ACCESSION NUMBER:00000
FILE ID:96071701.NNE
DATE:07/17/96
TITLE:17-07-96 SECURITY COUNCIL CHASTISES IRAQ FOR AGAIN BLOCKING INSPECTORS
TEXT:
(Says Iraq broke month-old agreement) (840)
By Judy Aita
USIA United Nations Correspondent
United Nations -- After hearing a report of new attempts by Iraq to
block U.N. weapons inspectors, the Security Council July 17 reminded
Iraq that it must allow the U.N. Special Commission (UNSCOM)
immediate, unconditional and unrestricted access to all sites it wants
to inspect.
A "disappointed" Rolf Ekeus, UNSCOM chairman, went to the council
after Iraq stopped 33 weapons experts from traveling to an undisclosed
site on the outskirts of Baghdad. The confrontation, as well as
another incident involving a different group of U.N. weapons
inspectors, took place July 16 as UNSCOM undertook the initial test of
an agreement signed in June by Ekeus and Iraqi Deputy Prime Minister
Tariq Aziz on UNSCOM access to sites throughout Iraq.
"An inspection team was again blocked on the road to carry out an
inspection -- not at the site, but on its way to a site. After delays
and protestations from our side, Iraq made the firm statement that
they would not allow us to pass through that road, which was the only
one, as we understood it, to the site," Ekeus told journalists after
his private meeting with the Security Council.
"So we had to give up that inspection," Ekeus said.
"I am disappointed.
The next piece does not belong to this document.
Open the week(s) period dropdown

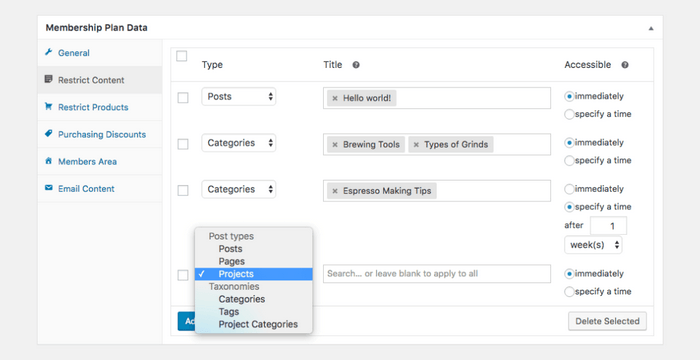pyautogui.click(x=593, y=245)
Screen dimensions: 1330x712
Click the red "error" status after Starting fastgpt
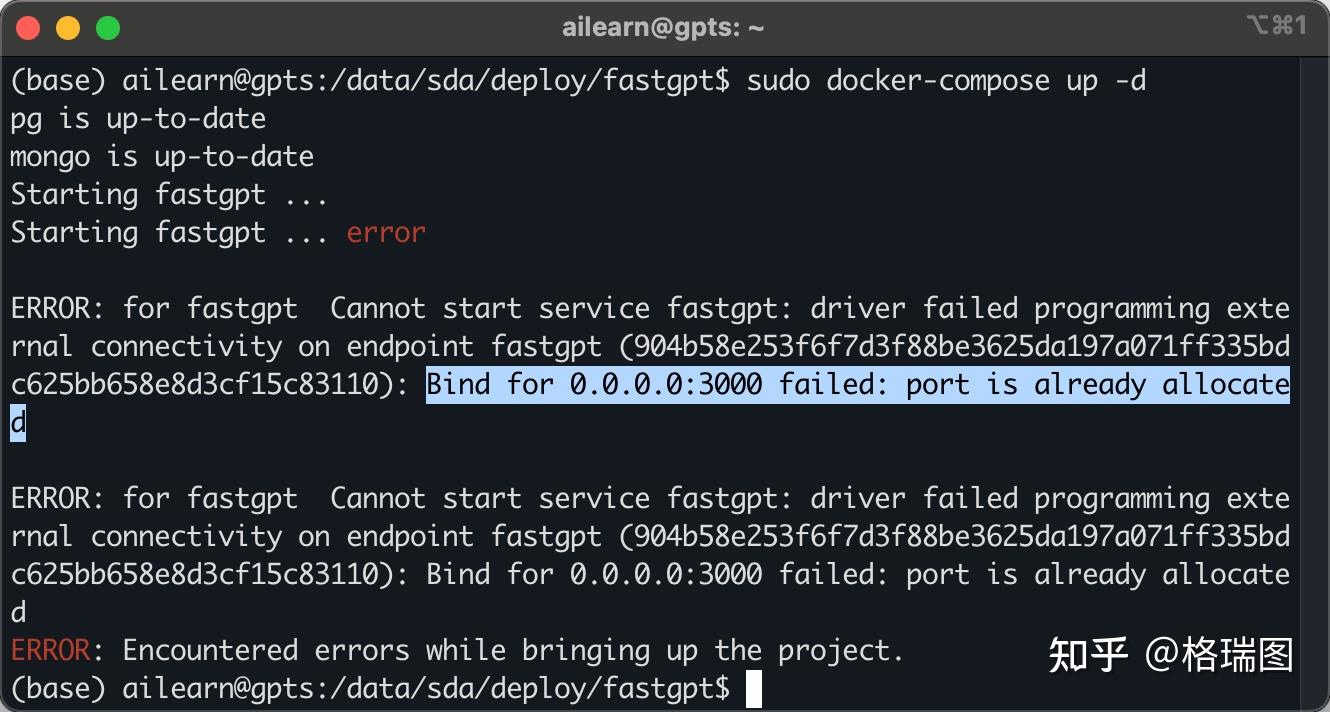click(386, 233)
The actions are not in conformity with either the
letter or the spirit of that agreement, which I hoped would open a new
chapter in our operations," the UNSCOM chairman said.
After a series of similar standoffs earlier this year, Iraq and the
U.N. signed an agreement June 22 saying that Iraq would allow UNSCOM
weapons inspectors "immediate, unconditional and unrestricted access
to all sites which the Commission or the IAEA (International Atomic
Energy Commission) may wish to inspect."
Ekeus said that the 33-member team headed by chief inspector Nikita
Smidovich of Russia was stopped in an area not far from Iraq's
international airport. It was headed to an undisclosed site to look
for documents or remnants of Iraq's chemical and biological weapons
programs and missiles.
"We are in agreement with Iraq that they acquired these items ... but
Iraq then says they destroyed them unilaterally and secretly in 1991
after the war. We have no proof of such destruction and we want to see
either the documents or the materials. That is the problem now," Ekeus
said.
Iraqi officials refused to let the team proceed saying the road went
through "what they called 'the presidential area,'" he said.
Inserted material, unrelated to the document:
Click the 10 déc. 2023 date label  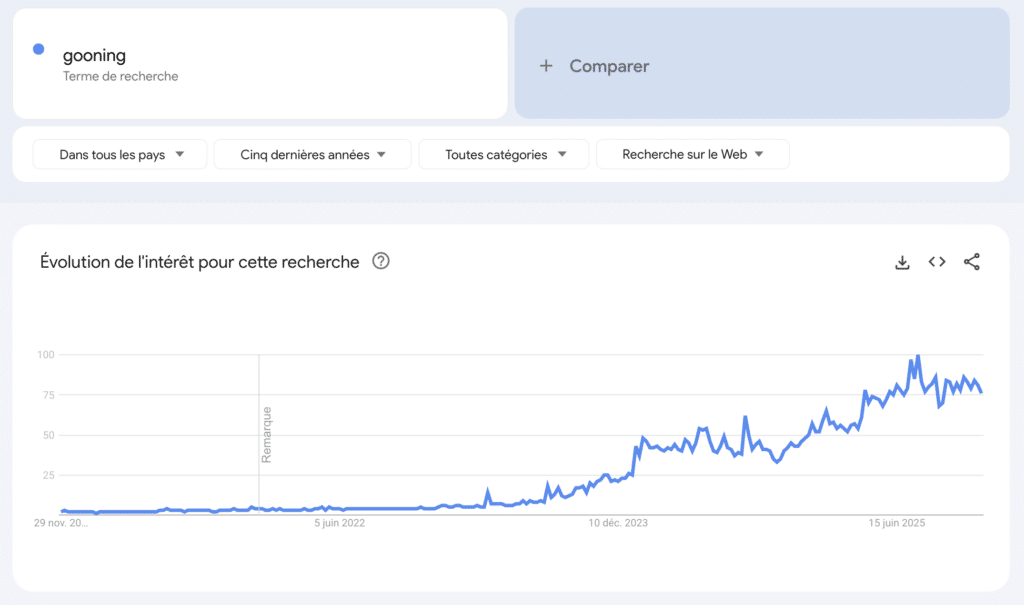click(x=618, y=522)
"It was a road. It didn't look presidential to our people, but
secondly of course, there are no exceptions from inspections in Iraq,"
Ekeus said.
"We don't suspect that the president is hiding something in his own
facilities. I wouldn't hide chemical weapons in my basement in the
house," he said.
U.S. Ambassador Edward Gnehm called Iraq's latest blockade "a clear
violation of the agreement that has been reached and ... just
continued evidence that the Iraqis, while they may claim one thing, in
effect are acting to block the inspectors from undertaking the kind of
activities that they have to do if there is ever going to be any
resolution of the Iraqi weapons of mass destruction program."
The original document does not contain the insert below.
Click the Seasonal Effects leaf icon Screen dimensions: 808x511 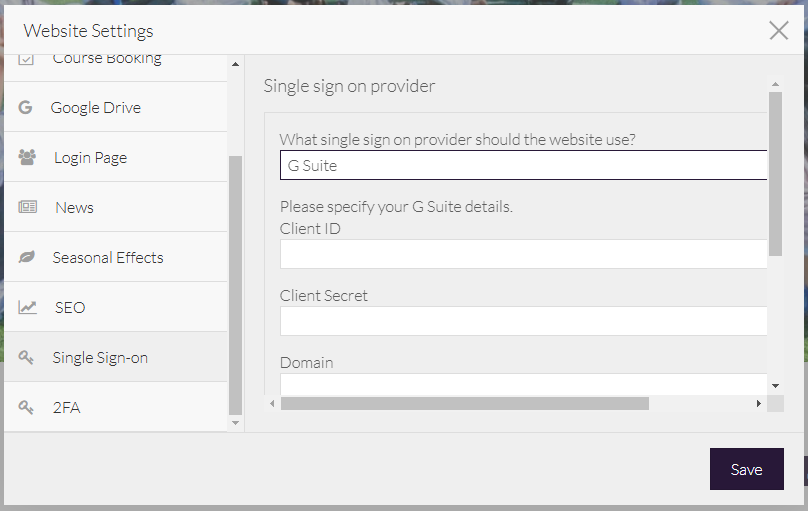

Gnehm said that the council will continue to watch the situation and
discuss "what exactly should be done."
British Ambassador Sir John Weston said that "this is the first test
after that agreement was reached and Iraq has once again failed the
test."
"We are really fed up with being told one thing only to find the
Iraqis are doing another. Iraq is not taking the Security Council and
the international community seriously," Sir John said.
"It is going to have, I'm afraid, serious repercussions to the
detriment of Iraq because we will not reach the point where sanctions
can be lifted if this kind of non-cooperation goes on. It will simply
stop this program dead in its tracks," the British ambassador said.
Economic sanctions against Iraq, especially the oil embargo, will not
be lifted until UNSCOM has certified to the council that Iraq's banned
chemical, biological, and nuclear weapons and ballistic missile
programs have been destroyed. The inspections do not have any impact
on the special plan worked out with the council to sell $2,000 million
of oil every six months in order to buy food, medicine and other
humanitarian supplies for Iraqi civilians.
In a statement to the press, Council President Alain Dejammet said
that the members of the council "expressed their disappointment and
preoccupation about the difficulties and obstacles" Iraq has placed
before the UNSCOM inspectors.
"They unanimously recalled that Iraq must fully comply with the
resolutions of the Security Council and abide by the commitments
undertaken and conclusions reached" June 22 at the end of Ekeus'
mission to Baghdad, Dejammet said, adding that Ekeus and UNSCOM have
the council's "full support."
Dejammet will also call in Iraqi Ambassador Nizar Hamdoon.